Ma 1491 non è stato solo la vigilia di un'impresa entusiasmante che ha allargato i confini e cambiato la storia. È stato anche la vigilia di due pagine cupe della storia dell'umanità, due pagine di un incubo che non che è ancora finito e che anzi ruggisce ancora dentro le nostre mura. Il 1492 è anche un anno simbolo per l'intolleranza religiosa — la madre di tutte le intolleranze — quando i fratelli ebrei che non si fossero convertiti al cattolicesimo furono banditi dalla Spagna provocando una catena di sofferenze e di ingiustizie interminabili.

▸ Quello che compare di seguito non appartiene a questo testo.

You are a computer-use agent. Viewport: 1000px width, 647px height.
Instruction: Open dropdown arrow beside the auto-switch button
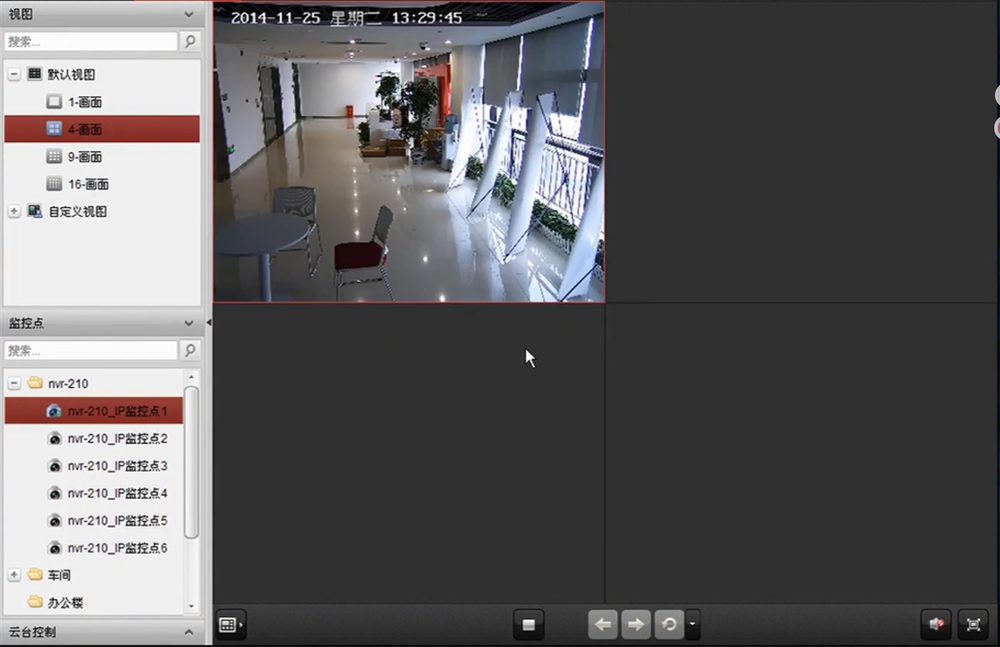692,625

E sempre il 1942 è stato anche l'anno della distruzione del fiorente sultanato di Granada, i cui raffinati monumenti furono salvati in un barlume di lucidità, un evento che chiuse in modo violento la possibilità di dialogo tra due civiltà. Il passato, dunque, è qui tutto intero e ci ammonisce: abbiamo di fronte tre vigilie, starà a noi impegnarci per sperare di scegliere a quale di questa vogliamo trovarci di fronte.